Cleveland Browns 20-38 Cincinnati Bengals: Cincy Shut Down Star Tight End Jordan Cameron
The Cincinnati Bengals were able to stifle Ohio State rivals the Cleveland Browns because of the way they shut down star tight end Jordan Cameron.
Two plays from the opening quarter revealed the plan defensive coordinator Mike Zimmer had for Cameron. When the Browns faced 3rd-and-6 on their own 18-yard line, Zimmer made sure Cameron wouldn't get free underneath.
Defensive end Michael Johnson hit Cameron at the line, disrupting his release. Johnson then released him deep, but stayed underneath in short zone coverage, in front of Cameron's vertical route.
As he made it deep, Cameron was bracketed by safeties George Iloka and Reggie Nelson.
Quarterback Jason Campbell was looking Cameron's way immediately, but the coverage forced him to hold onto the ball. The result was a sack by blitzing cornerback Dre Kirkpatrick.
Later in the quarter, with the Browns at their own 25, the Bengals again took Cameron away. It started with rookie safety Shawn Williams down in the box lined up over the tight end.
At the snap, Williams trailed Cameron up the field in man coverage. Deep safety Nelson drifted over the top to give the Bengals the perfect double-team.
That forced Campbell to check the ball down and throw short to wide receiver Josh Gordon for five yards.
Cameron has been the danger man of the Cleveland offense this season. He has tallied 629 yards and six scores.
But the Bengals consistently eliminated his threat. They hit him at the line and doubled him downfield all game.
Cameron made six catches, but for only 29 yards. That meant a meagre 4.8 yards per catch for the Browns primary source of clutch plays.
Peyton Manning and the Denver Broncos were dangerous enough to begin with. But the emergence of dynamic "joker" tight end Julius Thomas has made this offense dominant.
Thomas is a matchup nightmare against any defense, even the NFL's toughest unit. On Sunday night, he became the first tight end this season to score against the Kansas City Chiefs, according to NBC Sports' commentator Cris Collinsworth.

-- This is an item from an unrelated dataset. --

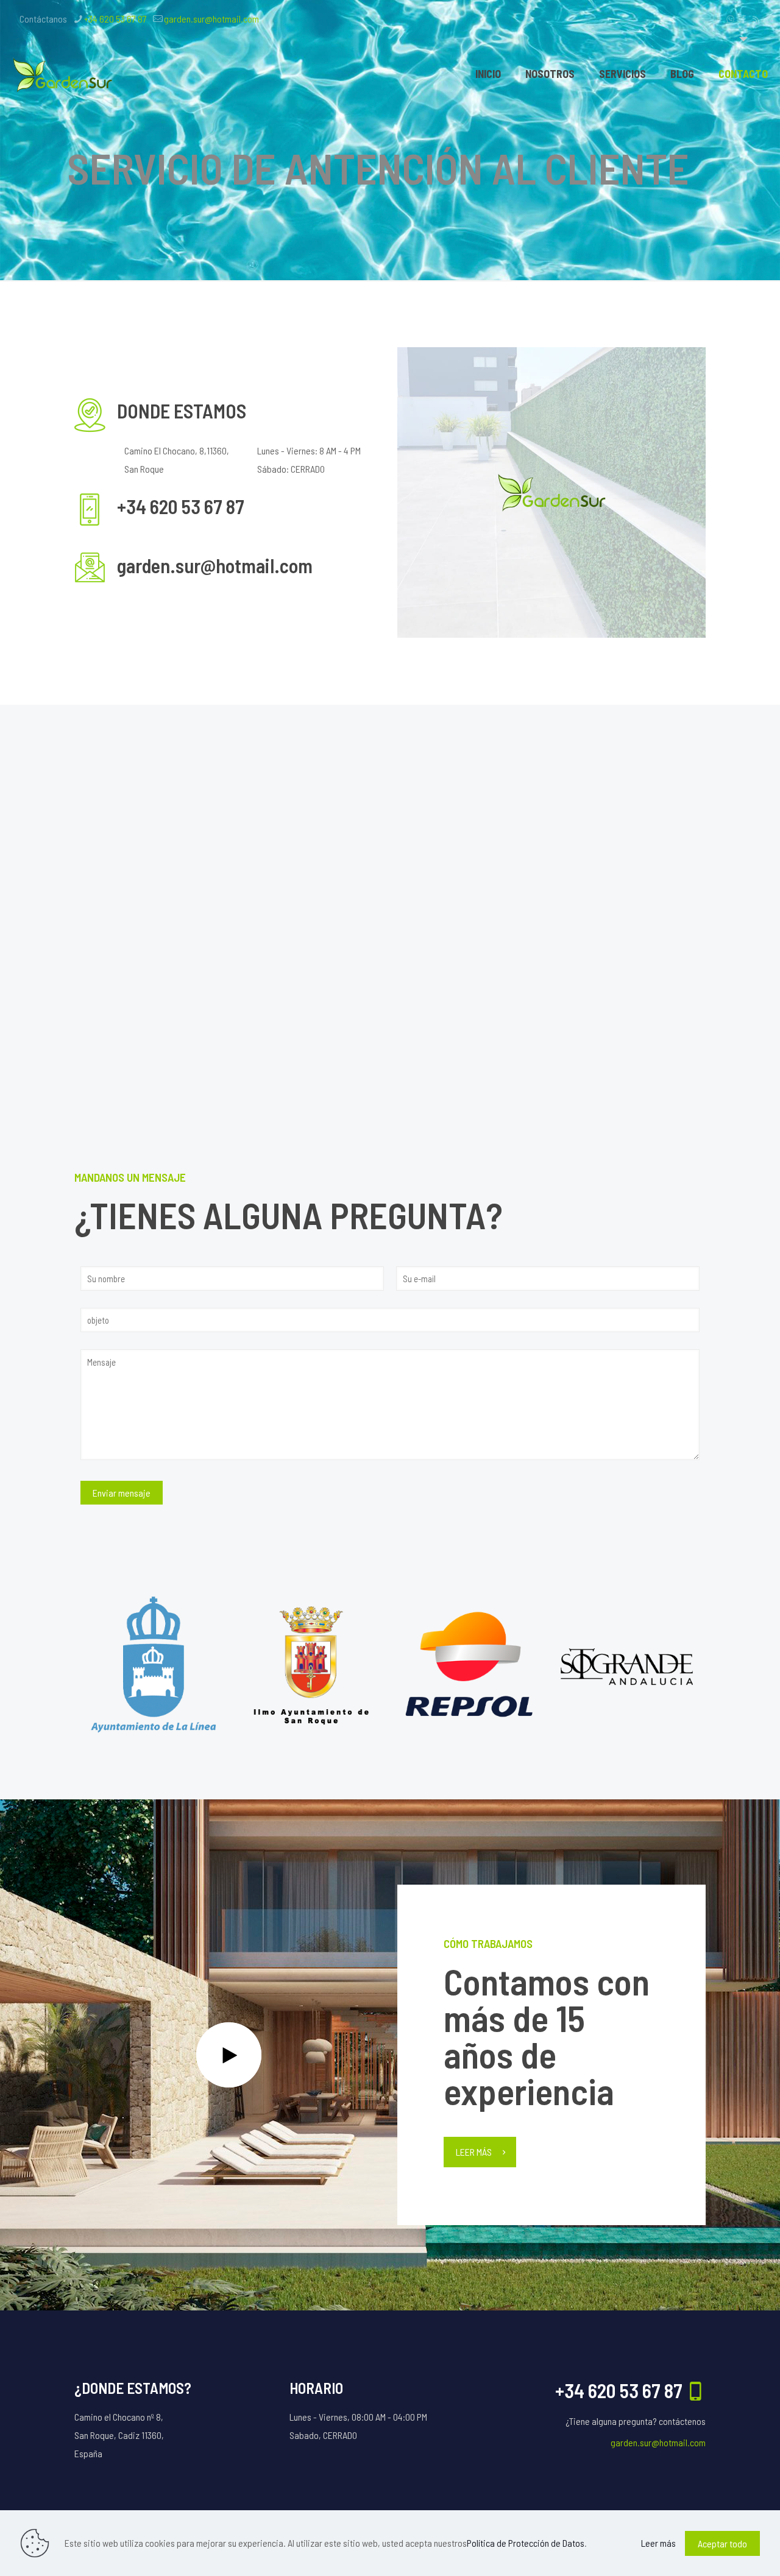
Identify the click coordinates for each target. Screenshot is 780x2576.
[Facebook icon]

The Broncos faced 2nd-and-goal at the Kansas City nine-yard line after an exchange of fumbles in the first quarter.
Thomas was split out as a wide receiver against the Chiefs 4-1-6 dime defense. He was matched up against premier safety Eric Berry.
The Chiefs also had defensive back Quintin Demps on the inside ready to blitz. As Demps showed blitz, Manning fired a quick slant to Thomas for the score.
Berry couldn't stay with Thomas' quick initial moves in one-on-one coverage. Nor could he counter how the ultra-athletic tight end used his big body to beat the press and gain room inside.
Thomas now has 10 touchdowns this season and is averaging 13.1 yards per catch. He is the roving weapon no defense has yet been able to account for.
The astonishing turnaround by the New Orleans Saints defense, ranked last in the NFL a year ago, but fourth currently, has been keyed by versatile linemen.
Two of the team's playmakers up front feasted on the San Francisco 49ers and quarterback Colin Kaepernick this week.
Akiem Hicks, a third-round pick in 2012 from Canadian regional college Regina, is a mammoth force coordinator Rob Ryan can move anywhere across a formation.
Normally a 3-4 team, the Saints shifted into a 4-3 front, by aligning Hicks as a pass-rushing interior tackle over 49ers guard Alex Boone in the second quarter.
Hicks immediately used his power to stand Boone up. He was still also able to hit running back Frank Gore, who had released through the line for a screen pass.
Hicks then nimbly slid his 6'4", 325-pound frame along the line and chased down Kaepernick, sacking him for a one-yard loss.
Later in the quarter, two-gap end Cameron Jordan was moved outside as a wide-angled edge-rusher in a two-defensive end, three linebacker pressure front.
Jordan, primarily a 3-4 run-stuffer, rushed from a four-point sprinter stance and sped around right tackle Anthony Davis. He used a swat-and-swim move to beat Davis off the corner, before closing on Kaepernick for the sack.
Jordan has seven sacks so far, while Hicks is leading all Saints' D-linemen in tackles with 33. Their versatility is allowing Ryan to constantly mix fronts and pressures to challenge offenses.